Gnawing My Way To Freedom

Gnawing My Way To Freedom
If I had known back then what I know now

I would have double-bagged it with you,
triple-bagged it with you,
sealed the base off with a length of duct tape
from my department of homeland security home starter kit,
established a thirty-foot perimeter of razor wire,
anti-personnel mines,
guard dogs
and short-tempered security guards,
who, in essence, would just be paid to deploy tasers first,
ask questions later.

I would have thrown it in a safe,
hid the safe in a concrete bunker
buried down deep with Jimmy Hoffa bones
and any shred of dignity that I had left.
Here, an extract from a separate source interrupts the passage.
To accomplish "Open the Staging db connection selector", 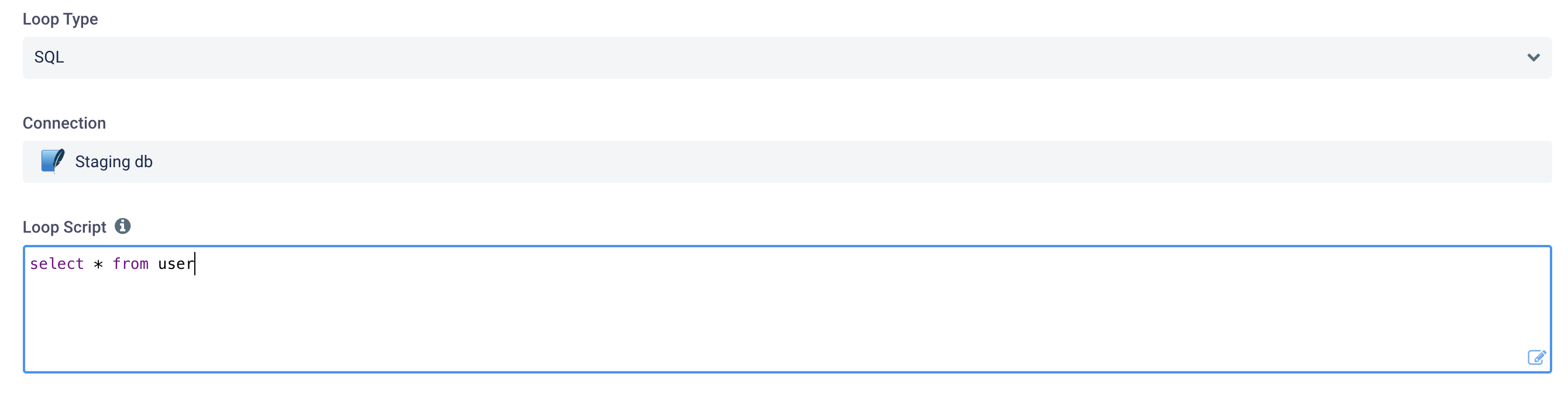I will [x=786, y=162].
I would have crossed my fingers,
kissed a mangy rabbit’s foot,
swore to a higher power,
become the devoutest of Catholic sodomites,
praying for you to not breathe on me so much
while we made love
the way zoo animals do or
PCP-crazed chocoholics might,
me, doubled-over, in a pool of my own sweat,
you in your leather harness
and monogrammed rubber gloves.

I would have lopped it off with rusty pinking shears
and made confetti of it with an angry wood chipper
and closed eyes.

Something.

Anything.

There’s a reason why the surgeon general warns against huffing paint thinner with maneaters.

And, trying not to wake you as I escape into the morning,
wondering what my shoulder tastes like
and if I will ever actually need my left arm again.